The U.S. trade deficit fell in July for the first time in three months, the Commerce Department said Thursday, as the vaccine-fueled surge in American consumer demand ebbed and exports picked up.
The trade deficit was $70.1 billion in July, according to the report, 4.3% lower than the previous month's downwardly revised figure and a bigger drop than analysts expected.
Imports fell very slightly to $282.9 billion, while exports picked up 1.3% to $212.8 billion, in what Mahir Rasheed of Oxford Economics described as trade flows reverting after the United States' vaccine-fueled spring bounceback.
"We expect the deficit to narrow further as foreign consumption gains momentum and domestic demand decelerates," he said in an analysis.
"The pandemic will continue to pose a downside risk to trade flows, but we expect a gradual normalization in trade dynamics as vaccinations increase and supply disruptions slowly ease."
The decline in the overall goods and services deficit was fueled by a drop of $5.5 billion in the goods deficit to $87.7 billion, while the services surplus fell $2.4 billion to $17.7 billion.
Compared to July 2020, when the pandemic had badly hit global commerce and American consumer demand, the deficit was 37.1%, or $131 billion, higher.

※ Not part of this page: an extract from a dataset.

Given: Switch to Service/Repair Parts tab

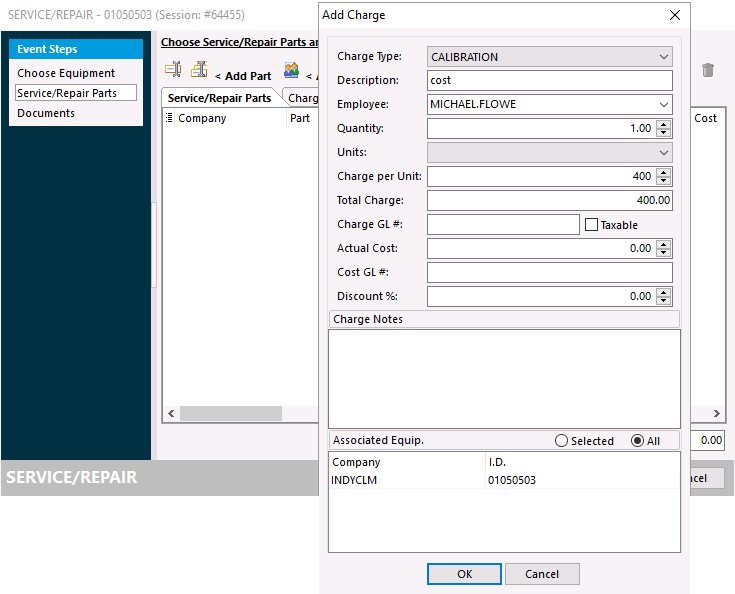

Services exports increased marginally while goods exports made up the bulk of the overall jump, with capital goods seeing a $1 billion increase, while consumer goods and automobiles and parts rose by smaller amounts.
Goods made up most of the decline in imports, with consumer goods falling $2.1 billion and industrial supplies dropping $1.7 billion even as cars and parts rose $1.1 billion.
However services imports increased by $2.4 billion, with travel rising $1 billion and intellectual property charges, which included rights to broadcast the 2020 Summer Olympic Games, gaining $0.9 billion.